Entries on target coordinates:
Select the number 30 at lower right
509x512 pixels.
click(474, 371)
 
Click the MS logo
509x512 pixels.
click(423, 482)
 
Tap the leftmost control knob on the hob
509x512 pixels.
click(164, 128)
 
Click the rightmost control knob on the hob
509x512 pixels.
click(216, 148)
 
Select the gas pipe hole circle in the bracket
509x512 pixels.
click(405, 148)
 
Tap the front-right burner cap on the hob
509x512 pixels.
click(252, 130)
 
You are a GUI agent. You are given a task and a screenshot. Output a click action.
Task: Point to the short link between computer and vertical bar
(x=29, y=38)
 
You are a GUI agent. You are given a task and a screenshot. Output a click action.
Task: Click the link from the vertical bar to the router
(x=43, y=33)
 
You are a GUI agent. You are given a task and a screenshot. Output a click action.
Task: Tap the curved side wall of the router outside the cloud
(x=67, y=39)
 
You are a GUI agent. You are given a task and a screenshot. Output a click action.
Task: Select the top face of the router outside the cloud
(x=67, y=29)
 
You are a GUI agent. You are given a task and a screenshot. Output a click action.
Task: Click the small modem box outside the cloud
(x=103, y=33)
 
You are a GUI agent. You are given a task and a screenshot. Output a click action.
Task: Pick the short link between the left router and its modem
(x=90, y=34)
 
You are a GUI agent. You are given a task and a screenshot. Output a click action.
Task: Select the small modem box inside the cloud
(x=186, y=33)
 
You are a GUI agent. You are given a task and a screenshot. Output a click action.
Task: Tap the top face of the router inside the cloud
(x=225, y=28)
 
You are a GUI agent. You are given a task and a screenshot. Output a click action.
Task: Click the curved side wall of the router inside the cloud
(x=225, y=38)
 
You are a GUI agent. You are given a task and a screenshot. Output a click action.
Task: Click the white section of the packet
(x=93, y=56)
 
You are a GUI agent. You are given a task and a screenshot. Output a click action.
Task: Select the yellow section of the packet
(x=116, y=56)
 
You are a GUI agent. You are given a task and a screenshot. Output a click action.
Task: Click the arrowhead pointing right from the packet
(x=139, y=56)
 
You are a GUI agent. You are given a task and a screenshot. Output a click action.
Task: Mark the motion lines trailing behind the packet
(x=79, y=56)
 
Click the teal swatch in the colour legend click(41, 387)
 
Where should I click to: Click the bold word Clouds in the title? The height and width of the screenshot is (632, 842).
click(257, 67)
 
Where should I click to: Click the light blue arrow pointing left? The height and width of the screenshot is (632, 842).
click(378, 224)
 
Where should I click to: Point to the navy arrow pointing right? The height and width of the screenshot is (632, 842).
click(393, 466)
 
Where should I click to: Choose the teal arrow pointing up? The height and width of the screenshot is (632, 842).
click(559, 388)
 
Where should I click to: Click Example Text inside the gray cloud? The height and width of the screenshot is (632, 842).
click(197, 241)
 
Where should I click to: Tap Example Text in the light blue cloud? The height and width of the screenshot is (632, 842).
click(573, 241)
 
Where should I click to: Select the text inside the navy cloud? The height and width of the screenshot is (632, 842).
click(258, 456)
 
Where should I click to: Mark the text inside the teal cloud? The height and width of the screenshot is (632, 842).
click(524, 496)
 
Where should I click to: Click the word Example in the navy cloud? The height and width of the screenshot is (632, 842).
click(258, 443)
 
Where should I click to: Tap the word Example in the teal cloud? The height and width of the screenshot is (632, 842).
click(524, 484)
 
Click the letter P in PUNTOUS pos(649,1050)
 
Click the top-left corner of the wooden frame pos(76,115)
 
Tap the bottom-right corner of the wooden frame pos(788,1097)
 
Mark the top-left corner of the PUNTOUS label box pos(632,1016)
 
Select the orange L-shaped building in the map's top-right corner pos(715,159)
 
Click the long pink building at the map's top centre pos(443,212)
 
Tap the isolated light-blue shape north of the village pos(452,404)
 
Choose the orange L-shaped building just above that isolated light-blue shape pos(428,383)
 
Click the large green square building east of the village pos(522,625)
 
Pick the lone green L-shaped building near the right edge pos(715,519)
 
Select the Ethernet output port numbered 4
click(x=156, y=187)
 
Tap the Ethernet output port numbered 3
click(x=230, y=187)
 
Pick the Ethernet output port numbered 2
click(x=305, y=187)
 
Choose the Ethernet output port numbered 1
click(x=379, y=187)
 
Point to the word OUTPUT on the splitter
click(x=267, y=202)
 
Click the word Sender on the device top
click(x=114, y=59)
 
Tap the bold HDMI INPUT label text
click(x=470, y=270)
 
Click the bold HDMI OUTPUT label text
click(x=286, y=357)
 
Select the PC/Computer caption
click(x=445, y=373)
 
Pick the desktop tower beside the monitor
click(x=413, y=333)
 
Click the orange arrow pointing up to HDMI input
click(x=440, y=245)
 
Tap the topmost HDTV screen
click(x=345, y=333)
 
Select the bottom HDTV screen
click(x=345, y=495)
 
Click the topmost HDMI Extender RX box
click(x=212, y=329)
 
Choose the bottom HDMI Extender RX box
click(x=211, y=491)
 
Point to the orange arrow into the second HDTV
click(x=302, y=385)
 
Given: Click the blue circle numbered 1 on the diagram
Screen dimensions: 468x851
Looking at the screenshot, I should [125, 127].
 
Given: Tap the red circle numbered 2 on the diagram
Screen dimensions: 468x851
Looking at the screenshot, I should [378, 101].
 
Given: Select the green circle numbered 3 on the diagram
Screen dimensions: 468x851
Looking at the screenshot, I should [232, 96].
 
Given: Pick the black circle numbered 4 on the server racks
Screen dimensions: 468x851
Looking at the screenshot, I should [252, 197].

THE REQUEST> Copy all of the rows above line for line, with no changes.

ANSWER FOR THE TASK>
Select the number 30 at lower right
509x512 pixels.
click(474, 371)
 
Click the MS logo
509x512 pixels.
click(423, 482)
 
Tap the leftmost control knob on the hob
509x512 pixels.
click(164, 128)
 
Click the rightmost control knob on the hob
509x512 pixels.
click(216, 148)
 
Select the gas pipe hole circle in the bracket
509x512 pixels.
click(405, 148)
 
Tap the front-right burner cap on the hob
509x512 pixels.
click(252, 130)
 
You are a GUI agent. You are given a task and a screenshot. Output a click action.
Task: Point to the short link between computer and vertical bar
(x=29, y=38)
 
You are a GUI agent. You are given a task and a screenshot. Output a click action.
Task: Click the link from the vertical bar to the router
(x=43, y=33)
 
You are a GUI agent. You are given a task and a screenshot. Output a click action.
Task: Tap the curved side wall of the router outside the cloud
(x=67, y=39)
 
You are a GUI agent. You are given a task and a screenshot. Output a click action.
Task: Select the top face of the router outside the cloud
(x=67, y=29)
 
You are a GUI agent. You are given a task and a screenshot. Output a click action.
Task: Click the small modem box outside the cloud
(x=103, y=33)
 
You are a GUI agent. You are given a task and a screenshot. Output a click action.
Task: Pick the short link between the left router and its modem
(x=90, y=34)
 
You are a GUI agent. You are given a task and a screenshot. Output a click action.
Task: Select the small modem box inside the cloud
(x=186, y=33)
 
You are a GUI agent. You are given a task and a screenshot. Output a click action.
Task: Tap the top face of the router inside the cloud
(x=225, y=28)
 
You are a GUI agent. You are given a task and a screenshot. Output a click action.
Task: Click the curved side wall of the router inside the cloud
(x=225, y=38)
 
You are a GUI agent. You are given a task and a screenshot. Output a click action.
Task: Click the white section of the packet
(x=93, y=56)
 
You are a GUI agent. You are given a task and a screenshot. Output a click action.
Task: Select the yellow section of the packet
(x=116, y=56)
 
You are a GUI agent. You are given a task and a screenshot. Output a click action.
Task: Click the arrowhead pointing right from the packet
(x=139, y=56)
 
You are a GUI agent. You are given a task and a screenshot. Output a click action.
Task: Mark the motion lines trailing behind the packet
(x=79, y=56)
 
Click the teal swatch in the colour legend click(41, 387)
 
Where should I click to: Click the bold word Clouds in the title? The height and width of the screenshot is (632, 842).
click(257, 67)
 
Where should I click to: Click the light blue arrow pointing left? The height and width of the screenshot is (632, 842).
click(378, 224)
 
Where should I click to: Point to the navy arrow pointing right? The height and width of the screenshot is (632, 842).
click(393, 466)
 
Where should I click to: Choose the teal arrow pointing up? The height and width of the screenshot is (632, 842).
click(559, 388)
 
Where should I click to: Click Example Text inside the gray cloud? The height and width of the screenshot is (632, 842).
click(197, 241)
 
Where should I click to: Tap Example Text in the light blue cloud? The height and width of the screenshot is (632, 842).
click(573, 241)
 
Where should I click to: Select the text inside the navy cloud? The height and width of the screenshot is (632, 842).
click(258, 456)
 
Where should I click to: Mark the text inside the teal cloud? The height and width of the screenshot is (632, 842).
click(524, 496)
 
Where should I click to: Click the word Example in the navy cloud? The height and width of the screenshot is (632, 842).
click(258, 443)
 
Where should I click to: Tap the word Example in the teal cloud? The height and width of the screenshot is (632, 842).
click(524, 484)
 
Click the letter P in PUNTOUS pos(649,1050)
 
Click the top-left corner of the wooden frame pos(76,115)
 
Tap the bottom-right corner of the wooden frame pos(788,1097)
 
Mark the top-left corner of the PUNTOUS label box pos(632,1016)
 
Select the orange L-shaped building in the map's top-right corner pos(715,159)
 
Click the long pink building at the map's top centre pos(443,212)
 
Tap the isolated light-blue shape north of the village pos(452,404)
 
Choose the orange L-shaped building just above that isolated light-blue shape pos(428,383)
 
Click the large green square building east of the village pos(522,625)
 
Pick the lone green L-shaped building near the right edge pos(715,519)
 
Select the Ethernet output port numbered 4
click(x=156, y=187)
 
Tap the Ethernet output port numbered 3
click(x=230, y=187)
 
Pick the Ethernet output port numbered 2
click(x=305, y=187)
 
Choose the Ethernet output port numbered 1
click(x=379, y=187)
 
Point to the word OUTPUT on the splitter
click(x=267, y=202)
 
Click the word Sender on the device top
click(x=114, y=59)
 
Tap the bold HDMI INPUT label text
click(x=470, y=270)
 
Click the bold HDMI OUTPUT label text
click(x=286, y=357)
 
Select the PC/Computer caption
click(x=445, y=373)
 
Pick the desktop tower beside the monitor
click(x=413, y=333)
 
Click the orange arrow pointing up to HDMI input
click(x=440, y=245)
 
Tap the topmost HDTV screen
click(x=345, y=333)
 
Select the bottom HDTV screen
click(x=345, y=495)
 
Click the topmost HDMI Extender RX box
click(x=212, y=329)
 
Choose the bottom HDMI Extender RX box
click(x=211, y=491)
 
Point to the orange arrow into the second HDTV
click(x=302, y=385)
 
Given: Click the blue circle numbered 1 on the diagram
Screen dimensions: 468x851
Looking at the screenshot, I should [125, 127].
 
Given: Tap the red circle numbered 2 on the diagram
Screen dimensions: 468x851
Looking at the screenshot, I should [378, 101].
 
Given: Select the green circle numbered 3 on the diagram
Screen dimensions: 468x851
Looking at the screenshot, I should [232, 96].
 
Given: Pick the black circle numbered 4 on the server racks
Screen dimensions: 468x851
Looking at the screenshot, I should [252, 197].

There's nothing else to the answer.